The fall armyworm (Spodoptera frugiperda) is a species in the order Lepidoptera and one of the species of the fall armyworm moths distinguished by their larval life stage. The term "armyworm" can refer to several species, often describing the large-scale invasive behavior of the species' larval stage. It is regarded as a pest and can damage and destroy a wide variety of crops, which causes large economic damage. Its scientific name derives from frugiperda, which is Latin for lost fruit, named because of the species' ability to destroy crops. Because of its propensity for destruction, the fall armyworm's habits and possibilities for crop protection have been studied in depth.

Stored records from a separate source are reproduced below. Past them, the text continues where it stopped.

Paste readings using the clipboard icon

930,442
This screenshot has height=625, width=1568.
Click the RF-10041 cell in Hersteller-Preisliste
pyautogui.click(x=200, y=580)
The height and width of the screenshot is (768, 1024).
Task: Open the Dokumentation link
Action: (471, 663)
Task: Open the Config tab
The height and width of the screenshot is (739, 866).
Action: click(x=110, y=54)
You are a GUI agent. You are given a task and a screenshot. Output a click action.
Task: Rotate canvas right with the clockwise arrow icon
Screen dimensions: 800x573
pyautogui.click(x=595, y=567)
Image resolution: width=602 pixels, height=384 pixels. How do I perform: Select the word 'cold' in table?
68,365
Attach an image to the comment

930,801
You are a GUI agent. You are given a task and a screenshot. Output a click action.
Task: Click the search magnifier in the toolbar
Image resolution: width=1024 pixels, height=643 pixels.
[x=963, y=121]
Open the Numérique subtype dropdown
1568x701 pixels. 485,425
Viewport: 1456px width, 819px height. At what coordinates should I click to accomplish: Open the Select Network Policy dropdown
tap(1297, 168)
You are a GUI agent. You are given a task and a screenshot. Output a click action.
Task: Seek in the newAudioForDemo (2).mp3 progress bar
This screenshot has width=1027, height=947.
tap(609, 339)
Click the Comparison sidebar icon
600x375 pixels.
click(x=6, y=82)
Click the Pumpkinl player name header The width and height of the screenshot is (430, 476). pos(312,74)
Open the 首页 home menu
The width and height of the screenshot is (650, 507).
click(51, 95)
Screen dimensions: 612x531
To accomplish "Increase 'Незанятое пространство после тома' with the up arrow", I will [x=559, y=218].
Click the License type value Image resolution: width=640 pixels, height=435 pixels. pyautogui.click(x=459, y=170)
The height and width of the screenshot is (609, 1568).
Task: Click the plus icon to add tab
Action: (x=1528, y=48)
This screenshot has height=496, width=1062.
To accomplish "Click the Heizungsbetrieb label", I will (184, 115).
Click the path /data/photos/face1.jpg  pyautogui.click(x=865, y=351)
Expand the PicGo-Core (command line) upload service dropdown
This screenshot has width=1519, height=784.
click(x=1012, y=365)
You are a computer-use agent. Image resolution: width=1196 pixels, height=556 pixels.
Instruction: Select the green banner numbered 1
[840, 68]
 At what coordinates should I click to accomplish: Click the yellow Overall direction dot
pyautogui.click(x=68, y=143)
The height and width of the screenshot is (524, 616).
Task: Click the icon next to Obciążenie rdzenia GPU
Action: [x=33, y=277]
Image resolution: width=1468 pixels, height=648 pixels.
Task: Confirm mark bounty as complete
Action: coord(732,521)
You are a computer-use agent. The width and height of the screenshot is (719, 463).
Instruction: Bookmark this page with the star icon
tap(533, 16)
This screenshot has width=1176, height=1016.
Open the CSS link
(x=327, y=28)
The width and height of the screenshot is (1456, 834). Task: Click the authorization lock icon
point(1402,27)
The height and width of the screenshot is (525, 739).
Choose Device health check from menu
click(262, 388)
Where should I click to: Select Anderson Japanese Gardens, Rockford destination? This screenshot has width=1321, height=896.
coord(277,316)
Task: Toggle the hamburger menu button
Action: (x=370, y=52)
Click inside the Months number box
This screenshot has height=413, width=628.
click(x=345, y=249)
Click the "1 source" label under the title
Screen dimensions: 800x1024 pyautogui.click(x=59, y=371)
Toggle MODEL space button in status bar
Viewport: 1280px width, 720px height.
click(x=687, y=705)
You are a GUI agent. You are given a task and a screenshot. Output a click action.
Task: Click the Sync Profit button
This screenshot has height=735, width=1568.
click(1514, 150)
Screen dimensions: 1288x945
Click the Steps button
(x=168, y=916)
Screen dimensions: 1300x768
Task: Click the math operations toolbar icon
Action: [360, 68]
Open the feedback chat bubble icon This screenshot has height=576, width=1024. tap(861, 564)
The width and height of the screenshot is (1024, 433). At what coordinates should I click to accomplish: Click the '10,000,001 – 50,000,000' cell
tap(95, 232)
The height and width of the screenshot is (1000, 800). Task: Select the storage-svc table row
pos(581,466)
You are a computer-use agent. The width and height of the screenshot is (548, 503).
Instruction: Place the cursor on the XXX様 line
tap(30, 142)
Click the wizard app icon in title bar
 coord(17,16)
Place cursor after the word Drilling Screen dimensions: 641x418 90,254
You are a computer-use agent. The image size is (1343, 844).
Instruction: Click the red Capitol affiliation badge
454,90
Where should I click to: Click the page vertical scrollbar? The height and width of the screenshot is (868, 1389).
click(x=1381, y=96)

It is also a notable case for studying sympatric speciation, as it appears to be diverging into two species currently. Another remarkable trait of the larva is that they consistently practice cannibalism, despite its fitness costs.

The fall armyworm is active at a different time of year from the true armyworm, another species in the order Lepidoptera and family Noctuidae, but of the genus Mythimna. Outbreaks of the true armyworm usually occur during the early part of the summer; the fall armyworm does most damage in the late summer in the southern part of the United States, and early fall in the northern regions.

== Description ==

Spodoptera frugiperda

The adult moths are 32 to 40 mm wing tip to wing tip, with a brown or gray forewing, and a white hindwing. There is slight sexual dimorphism, with males having more patterns and a distinct white spot on each of their forewings. The first larval instar is light colored with a larger dark head. As they develop through instars, they become browner with white lengthwise lines. They also develop dark spots with spines.

== Geographic range ==
===Native range===
The fall armyworm is widely distributed in eastern and central North America and in South America. It cannot survive overwinter in below freezing temperatures, so it only survives the winter in the most southern regions of the United States, namely Texas and Florida. Because of this, the fall armyworm is a more prominent pest in southeastern states. However, seasonally it will spread across the eastern United States and up to southern Canada, inhabiting areas with suitable food supplies.

===Introduced range===
The potential global distribution of S. frugiperda has been modelled using CLIMEX. The modelled global potential distribution reflects the marked seasonal range dynamics experienced in North America, with much of the potential range in Europe, South Africa, China and Australia consisting of habitat that is only climatically suitable during the warmer months.. A more recent physiologically-based population dynamics model was developed for assessing the potential distribution of S. frugiperda in Europe. The model showed that the Mediterranean coastal areas of Southern Europe might be particularly suitable for the establishment of the species.

==== Africa ====
S. frugiperda was first found on the African continent in 2013 in Sao Tome, then spread through Nigeria, Benin, Togo, and was found in Ghana in February 2017. In December 2020 S. frugiperda was first found in Syria in Daraa on the Jordanian border and is believed to have arrived from there without human assistance, having just been found in that country also. The fall armyworm is causing significant damage to maize crops in Africa and has great potential for further spread and economic damage. It has since spread to 28 countries in Africa.

==== Asia ====
S. frugiperda was first detected in Bangladesh in late 2018. As of 23 January 2020 it has reached 37 districts. As a result of the introduction of S. frugiperda and lumpy skin disease within a few months of each other, the FAO, the World Food Programme, Bangladesh Government officials, and others agreed to begin improving Bangladesh's agricultural emergency response capabilities. The use of two biopesticides – Spodoptera frugiperda nuclear polyhedrosis virus/SfNPV (the SNPV/single nuclear polyhedrosis virus specific to S. frugiperda) and Habrobracon hebetor – is recommended.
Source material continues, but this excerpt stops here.